▸ DESCRIPCIÓN DEL EJERCICIO: Copia de forma literal y completa el texto sobre lo maravilloso en la literatura, sin alterar ningún carácter.

▸ TEXTO SELECCIONADO:
A mi juicio pocas son las obras que la superan, y el personaje de
Mathilde, en especial, es la creación más conmovedora que cabe anotar en
las partidas del activo de aquella moda de figuración en literatura.
Mathilde no es tanto un personaje cuanto una constante tentación. Y si
un personaje no es una tentación, ¿qué otra cosa puede ser? Extremada
tentación la de Mathilde. El principio «nada es imposible para quien
quiere arriesgarse» tiene en El monje su máxima fuerza de convicción.
Las apariciones ejercen en esta obra una función lógica, por cuanto el
espíritu crítico no se preocupa de desmentirlas. Del mismo modo, el
castigo de Ambrosio queda tratado de manera plenamente legítima, ya que a
fin de cuentas es aceptado por el espíritu crítico como un desenlace
natural.
Quizá parezca injustificado que haya empleado el
anterior ejemplo, al referirme a lo maravilloso, cuando las literaturas
nórdicas y las orientales se han servido de él constantemente, por no
hablar ya de las literaturas propiamente religiosas de todos los países.
Sin embargo, si así lo he hecho, ello se debe a que los ejemplos que
estas literaturas hubieran podido proporcionarme están plagados de
puerilidades, ya que se dirigen a niños. En un principio, éstos no
pueden percibir lo maravilloso, y, después, no conservan la suficiente
virginidad espiritual para que Piel de Asno les produzca demasiado
placer. Por encantadores que sean los cuentos de hadas, el hombre se
sentiría frustrado si tuviera que alimentarse sólo con ellos, y, por
otra parte, reconozco que no todos los cuentos de hadas son adecuados
para los adultos. La trama de adorables inverosimilitudes exige una
mayor finura espiritual que la propia de muchos adultos, y uno ha de ser
capaz de esperar todavía mayores locuras... Pero la sensibilidad jamás
cambia radicalmente. El miedo, la atracción sentida hacia lo insólito,
el azar, el amor al lujo, son recursos que nunca se utilizarán
estérilmente. Hay muchos cuentos que escribir con destino a los mayores,
cuentos que todavía son casi azules.

▸ SECCIÓN DE DATOS:
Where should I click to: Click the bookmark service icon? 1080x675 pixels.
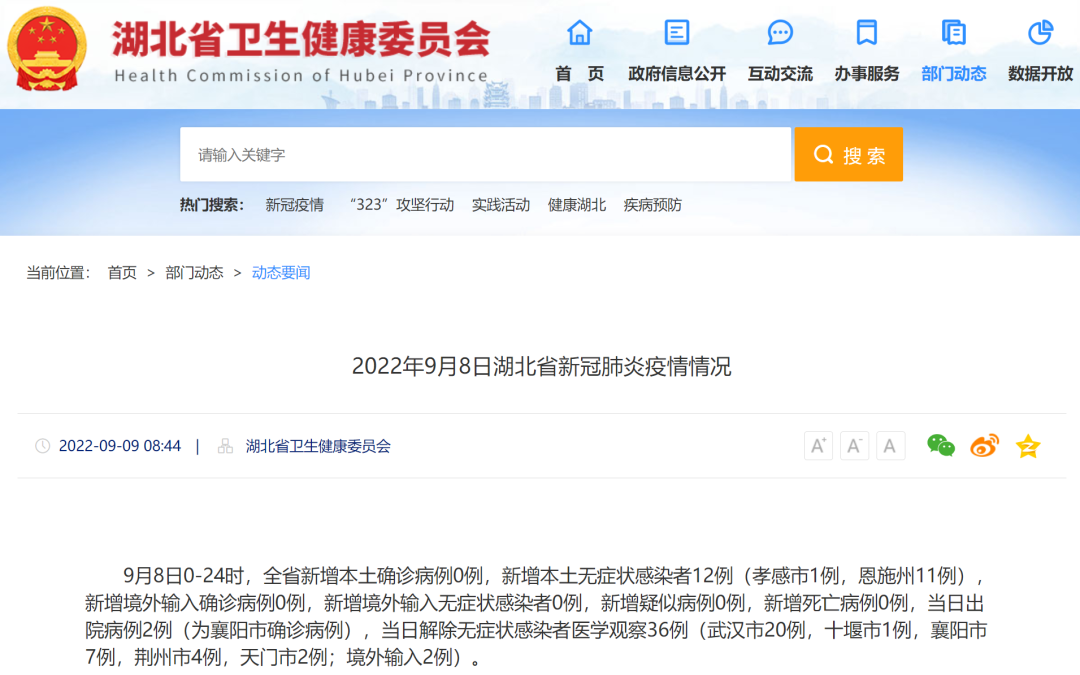click(x=867, y=33)
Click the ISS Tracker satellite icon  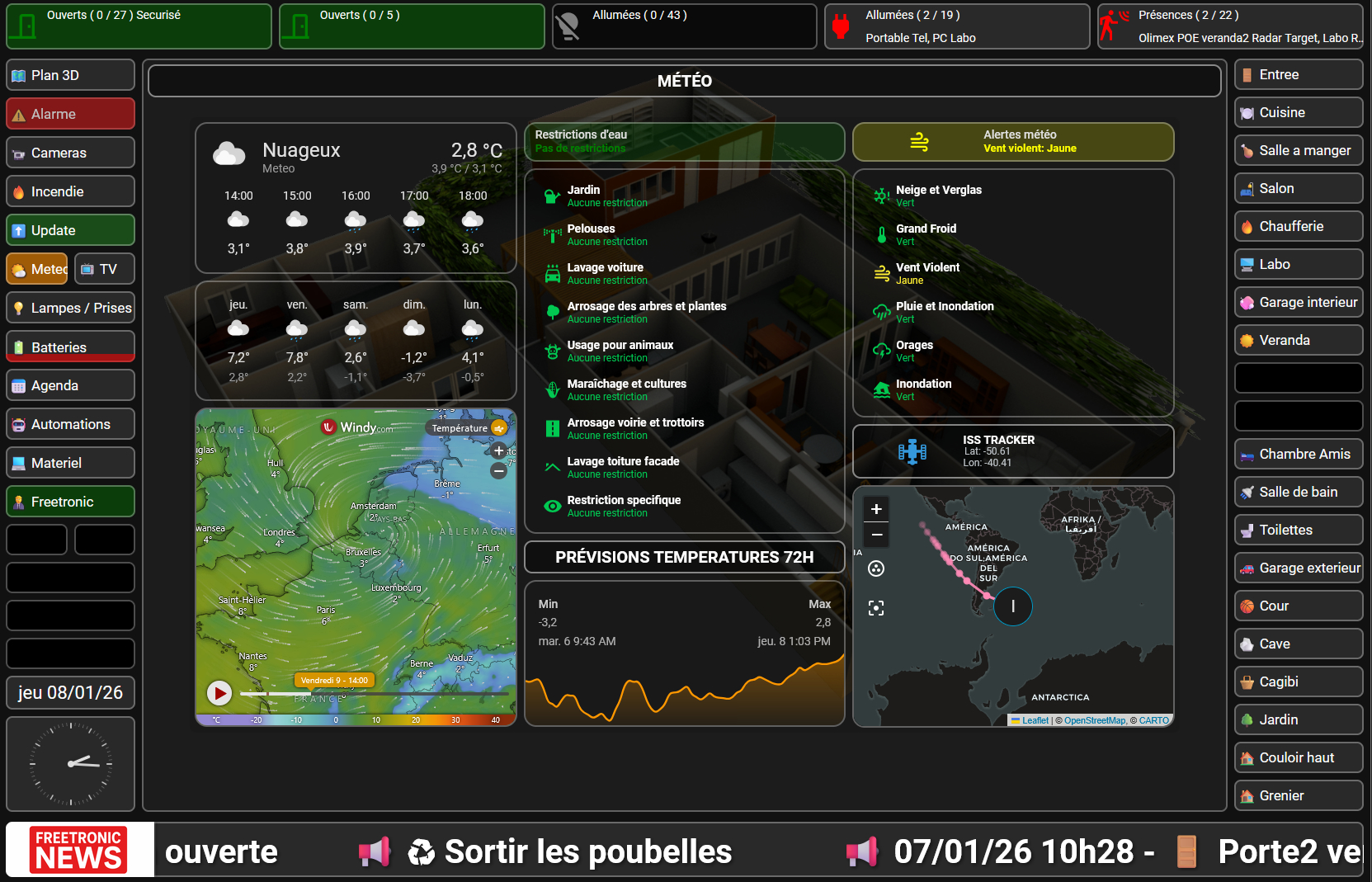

▸ RESULTADO DE LA TAREA:
A mi juicio pocas son las obras que la superan, y el personaje de
Mathilde, en especial, es la creación más conmovedora que cabe anotar en
las partidas del activo de aquella moda de figuración en literatura.
Mathilde no es tanto un personaje cuanto una constante tentación. Y si
un personaje no es una tentación, ¿qué otra cosa puede ser? Extremada
tentación la de Mathilde. El principio «nada es imposible para quien
quiere arriesgarse» tiene en El monje su máxima fuerza de convicción.
Las apariciones ejercen en esta obra una función lógica, por cuanto el
espíritu crítico no se preocupa de desmentirlas. Del mismo modo, el
castigo de Ambrosio queda tratado de manera plenamente legítima, ya que a
fin de cuentas es aceptado por el espíritu crítico como un desenlace
natural.
Quizá parezca injustificado que haya empleado el
anterior ejemplo, al referirme a lo maravilloso, cuando las literaturas
nórdicas y las orientales se han servido de él constantemente, por no
hablar ya de las literaturas propiamente religiosas de todos los países.
Sin embargo, si así lo he hecho, ello se debe a que los ejemplos que
estas literaturas hubieran podido proporcionarme están plagados de
puerilidades, ya que se dirigen a niños. En un principio, éstos no
pueden percibir lo maravilloso, y, después, no conservan la suficiente
virginidad espiritual para que Piel de Asno les produzca demasiado
placer. Por encantadores que sean los cuentos de hadas, el hombre se
sentiría frustrado si tuviera que alimentarse sólo con ellos, y, por
otra parte, reconozco que no todos los cuentos de hadas son adecuados
para los adultos. La trama de adorables inverosimilitudes exige una
mayor finura espiritual que la propia de muchos adultos, y uno ha de ser
capaz de esperar todavía mayores locuras... Pero la sensibilidad jamás
cambia radicalmente. El miedo, la atracción sentida hacia lo insólito,
el azar, el amor al lujo, son recursos que nunca se utilizarán
estérilmente. Hay muchos cuentos que escribir con destino a los mayores,
cuentos que todavía son casi azules.